# Asus Zenfone...drivers for windows 10



## korat2000 (Aug 8, 2007)

I have an ASUS ZENFONE 5 and I want to establish a computer computer connection but am having troubles
with the drivers for Windows 10.
As shown in the attached file The 2 drivers are not working and I get this message in the properties:
"This device cannot start. (Code 10) The specified request is not a valid operation for the target
device."
The drivers were downloaded from the Asus website and when I try to "update" it tells me that I
already have the latest drivers.
Any suggestions on how to solve this problem will be greatly appreciated.


----------



## plodr (Jun 27, 2014)

I found these instructions. Just doublecheck that this is not causing your issue.

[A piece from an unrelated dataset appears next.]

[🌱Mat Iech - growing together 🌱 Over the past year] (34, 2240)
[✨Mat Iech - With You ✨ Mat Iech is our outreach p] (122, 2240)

> Check whether you have turned on the MTP option
> Many people accidentally untick the MTP option when they connect mobile to PC via a USB. Then to activate it again, there is no direct USB options in your Zenfone.
> The USB options are available in your Settings>Storage.
> Go to Settings page of your zenfone.
> ...


----------



## korat2000 (Aug 8, 2007)

yes thanks I already turned on MTP a while ago and It does not help. In addition I installed PC LINK ( which is supposed to install the drivers too ) but even with pc link open on my pc and the phone there is no connection detracted.


----------



## plodr (Jun 27, 2014)

Sorry I have no other advice to offer.



> no connection detracted.


 Do you mean no connection detected? If so, try a different cable between the phone and computer. Cables do go bad.


----------